As the wind whips colder each day, the stir of change is in the air. Ah yes, we feel it, you can smell it, but still, we see it not. Across the mighty river remains a dark, rich green. The aspen hillside is unchanged, unwavering, there is no visual of a transformation you know is brewing. I feel a promise of a winter soon to come. We look to the mountain around us in anticipation of a different color, the inevitable revolution, spreading across the mountain in a glorious show of dazzling gold.
Nothing yet. Funny I should look for it…
We wait, we anxiously watch for the first tree to turn, knowing how many weeks are still to wait before the mountain is aglow with the quaking aspen in their fall glory. The vigil of anticipation.
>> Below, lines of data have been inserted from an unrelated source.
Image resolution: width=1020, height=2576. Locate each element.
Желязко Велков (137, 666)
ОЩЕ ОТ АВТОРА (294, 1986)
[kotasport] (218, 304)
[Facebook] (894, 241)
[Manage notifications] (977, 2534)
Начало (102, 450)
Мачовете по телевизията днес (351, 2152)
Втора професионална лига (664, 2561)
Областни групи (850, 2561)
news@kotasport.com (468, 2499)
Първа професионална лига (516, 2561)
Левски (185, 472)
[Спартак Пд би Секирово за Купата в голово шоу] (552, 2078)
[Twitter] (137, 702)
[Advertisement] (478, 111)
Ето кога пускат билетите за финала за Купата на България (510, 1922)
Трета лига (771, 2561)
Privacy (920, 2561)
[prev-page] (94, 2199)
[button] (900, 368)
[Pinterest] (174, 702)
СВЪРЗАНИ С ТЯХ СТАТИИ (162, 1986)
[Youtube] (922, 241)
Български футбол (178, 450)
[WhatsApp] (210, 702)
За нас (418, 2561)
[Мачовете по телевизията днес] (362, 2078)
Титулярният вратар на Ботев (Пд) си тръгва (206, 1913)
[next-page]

She is unpredictable at times, but steady in the long run. She’ll throw a curve ball from time to time, the early storm, the twister winds, but hold her leaves until her usual cycle, won’t she? She’ll tease and taunt in her nonchalant manner, making us desire and want more and more and more. But at the end of the day, the end of the season, she will continue in her path of age old wisdom, that which commands far beyond the reaches of man, no matter how we try to control, alter, adjust. I hope.
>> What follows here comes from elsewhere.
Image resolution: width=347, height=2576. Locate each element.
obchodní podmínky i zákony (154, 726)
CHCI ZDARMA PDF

Again I reflect on the inevitability of change, and the beauty of anticipation in our daily life, the spice, the zest, the zing, the thrill of noticing each tiny, little change, and how at loss we would be if we missed it, blinded by our “more important things.” Like the big storm arriving, or a child’s first step, or the birth of another colt…
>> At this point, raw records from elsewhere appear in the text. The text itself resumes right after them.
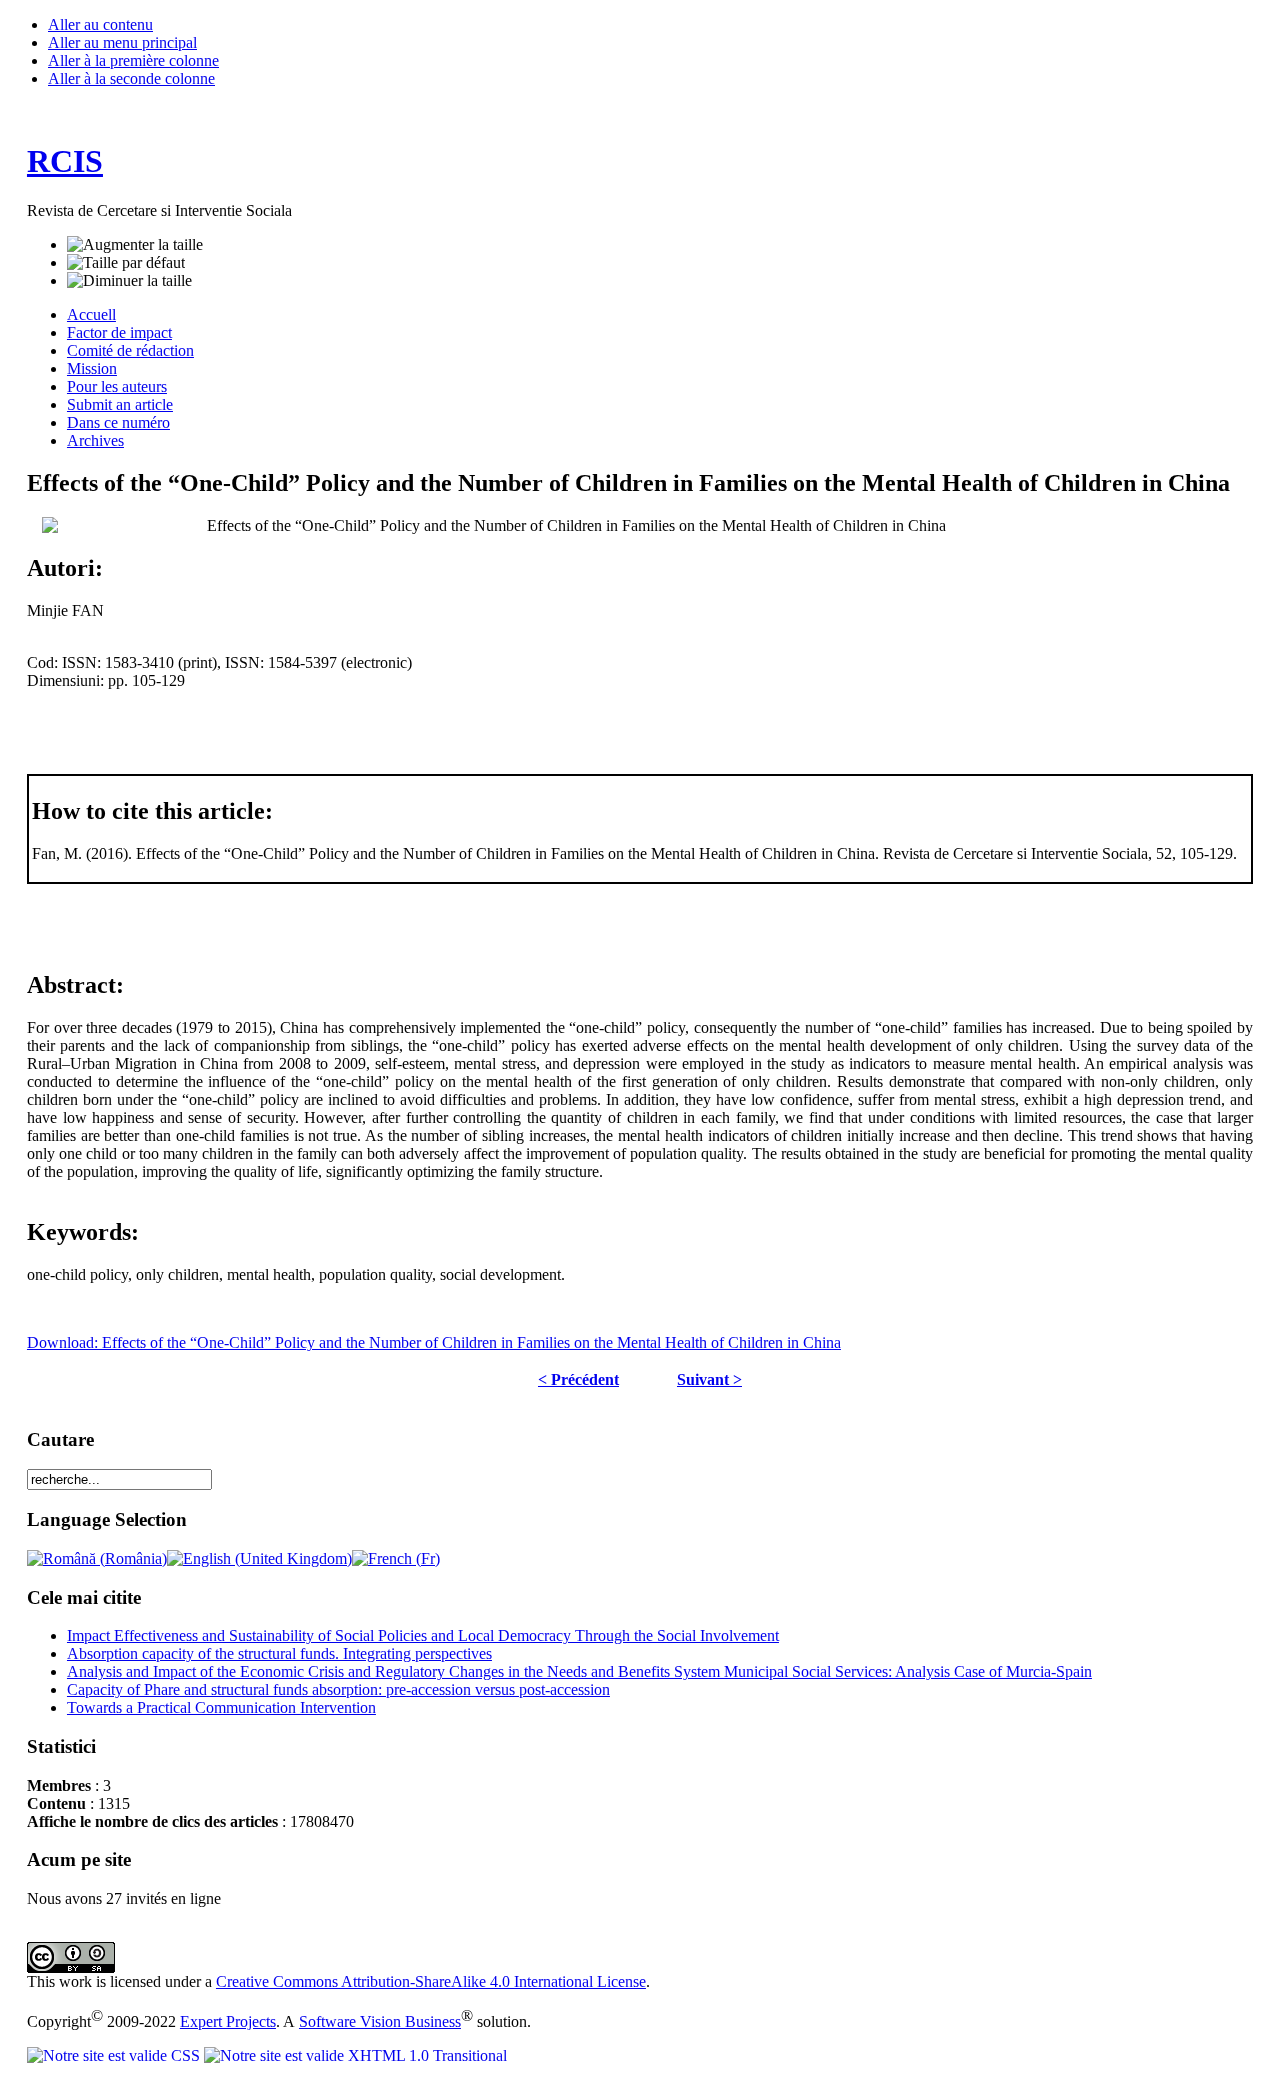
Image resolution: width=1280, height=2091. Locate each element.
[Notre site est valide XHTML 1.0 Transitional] (355, 2055)
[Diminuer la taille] (129, 281)
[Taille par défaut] (126, 263)
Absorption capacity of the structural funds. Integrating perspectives (279, 1653)
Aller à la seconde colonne (131, 78)
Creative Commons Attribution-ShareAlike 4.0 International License (431, 1981)
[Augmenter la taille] (135, 245)
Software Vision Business (380, 2021)
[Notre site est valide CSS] (115, 2055)
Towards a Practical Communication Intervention (221, 1707)
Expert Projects (228, 2021)
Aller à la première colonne (133, 60)
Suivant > (709, 1379)
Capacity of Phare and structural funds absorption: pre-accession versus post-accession (338, 1689)
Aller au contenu (100, 24)
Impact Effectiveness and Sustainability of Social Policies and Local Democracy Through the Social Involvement (423, 1635)
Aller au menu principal (122, 42)
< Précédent (578, 1379)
And as such I watch the horses grow. Cricket is nearly three months old, and looks like a small horse, no longer a foal. Elf (yes, we’re still waiting a name, and he’s definitely out grown this one) is blossoming into a fine young colt. And our latest, Little E, well, stand back, this boy needs room to grow, room to run, room to roam. The blessing of space to run wild and free, or so he may believe, and return to the comfort of a soft pile of straw under a shed, by choice, his own free will… Can’t you relate to that?